**Testo fornito**.

Il Giudice per le indagini preliminari del Tribunale di Pavia, in funzione di giudice dell’esecuzione, aveva rigettato una istanza con cui era stato chiesto l’annullamento dell’ordine di esecuzione emesso a carico del medesimo a causa dell’assenza di definitività della sentenza resa dallo stesso Giudice per le indagini preliminari, essendo stato proposto avverso questa sentenza ricorso per Cassazione da parte dell’imputato ed essendo stata proposta impugnazione anche da parte del Pubblico ministero.

In particolare, a ragione del provvedimento, il giudice emittente aveva ritenuto come, ai fini dell’esecutività della decisione, non rilevasse che era stata proposta impugnazione in merito alla pena accessoria dell’interdizione dai pubblici uffici e che il Pubblico ministero aveva impugnato la medesima sentenza per l’omessa applicazione della confisca, ritenuta obbligatoria.

I motivi addotti nel ricorso per Cassazione

Avverso il provvedimento summenzionato era proposto ricorso per Cassazione con il quale veniva dedotta la violazione degli artt. 648, 650 e 588 cod. proc. pen. e la mancanza di motivazione sul punto decisivo inerente alla sopraggiunta irrevocabilità attribuita alla sentenza impugnata.

La difesa, premesso che al ricorrente era stata applicata, ai sensi dell’art. 444 cod. proc. pen., la pena di anni quattro, mesi quattro di reclusione per i delitti di cui agli artt. 416 cod. pen., 2, 8, 10-ter d.lgs. 10 marzo 2000, n. 74, e 2621 cod. civ., sottolineava come si fosse trattato di sentenza impugnata con ricorso per Cassazione proposto nell’interesse dell’imputato, come da certificato accluso, ma, ciò nonostante, era stato emesso l’ordine di esecuzione con contestuale provvedimento di sospensione, essendosi ignorata completamente la pendenza dell’impugnazione, laddove il combinato disposto degli artt. 588 e 650 cod. proc. pen. riconnette l’esecutività delle sentenze alla loro irrevocabilità, di guisa che, ove sia stato proposto ricorso per Cassazione, la sentenza irrevocabile dal giorno in cui è pronunciata l’ordinanza o la sentenza che dichiara inammissibile o rigetta il ricorso.

Coordinate degli elementi:
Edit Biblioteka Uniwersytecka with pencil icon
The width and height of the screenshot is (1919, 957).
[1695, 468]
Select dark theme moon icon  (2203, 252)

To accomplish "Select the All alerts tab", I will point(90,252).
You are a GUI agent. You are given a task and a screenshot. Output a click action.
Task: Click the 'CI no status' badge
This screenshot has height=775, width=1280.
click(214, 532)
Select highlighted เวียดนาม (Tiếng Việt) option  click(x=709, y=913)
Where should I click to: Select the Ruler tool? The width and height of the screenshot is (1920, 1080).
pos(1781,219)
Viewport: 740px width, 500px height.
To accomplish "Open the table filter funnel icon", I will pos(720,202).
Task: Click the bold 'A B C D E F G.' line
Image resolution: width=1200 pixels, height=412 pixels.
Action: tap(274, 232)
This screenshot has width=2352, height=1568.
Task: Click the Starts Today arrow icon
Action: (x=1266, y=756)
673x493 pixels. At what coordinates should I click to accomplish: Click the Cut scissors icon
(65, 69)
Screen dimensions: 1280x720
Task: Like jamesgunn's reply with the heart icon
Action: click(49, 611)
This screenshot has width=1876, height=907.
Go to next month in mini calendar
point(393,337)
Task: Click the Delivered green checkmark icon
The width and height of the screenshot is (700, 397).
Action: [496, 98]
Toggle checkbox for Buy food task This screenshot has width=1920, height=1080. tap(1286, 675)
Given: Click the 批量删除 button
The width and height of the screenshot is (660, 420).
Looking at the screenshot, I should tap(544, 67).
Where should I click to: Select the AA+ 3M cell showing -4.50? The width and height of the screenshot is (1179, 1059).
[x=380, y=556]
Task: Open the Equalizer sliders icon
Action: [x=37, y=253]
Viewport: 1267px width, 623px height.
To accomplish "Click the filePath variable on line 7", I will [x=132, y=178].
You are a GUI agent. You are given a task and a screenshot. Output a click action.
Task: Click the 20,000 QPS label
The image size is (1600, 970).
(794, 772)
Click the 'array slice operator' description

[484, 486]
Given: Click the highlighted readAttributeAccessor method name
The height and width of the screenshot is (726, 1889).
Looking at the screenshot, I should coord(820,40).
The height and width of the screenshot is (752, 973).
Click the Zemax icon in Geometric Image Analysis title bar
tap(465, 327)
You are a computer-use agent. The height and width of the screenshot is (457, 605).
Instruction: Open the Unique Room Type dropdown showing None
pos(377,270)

**Consegne**.
[1] Rispondi a queste domande sul testo relativo al ricorso per Cassazione:
(a) Di quale tribunale era il giudice che aveva rigettato l'istanza?
(b) Per quale motivo il Pubblico ministero aveva impugnato la sentenza?
(c) Quale pena era stata applicata al ricorrente ai sensi dell'art. 444 cod. proc. pen.?
[2] Nel testo sul ricorso per Cassazione, riporta il passo che si apre con le parole contenenti "I motivi addotti" e si chiude con "alla sentenza impugnata.". Rinomina "violazione" in "inosservanza".

**Soluzioni in ordine**.
[1]
(a) Del Tribunale di Pavia.
(b) Per l'omessa applicazione della confisca, ritenuta obbligatoria.
(c) Anni quattro, mesi quattro di reclusione.

[2]
I motivi addotti nel ricorso per Cassazione

Avverso il provvedimento summenzionato era proposto ricorso per Cassazione con il quale veniva dedotta la inosservanza degli artt. 648, 650 e 588 cod. proc. pen. e la mancanza di motivazione sul punto decisivo inerente alla sopraggiunta irrevocabilità attribuita alla sentenza impugnata.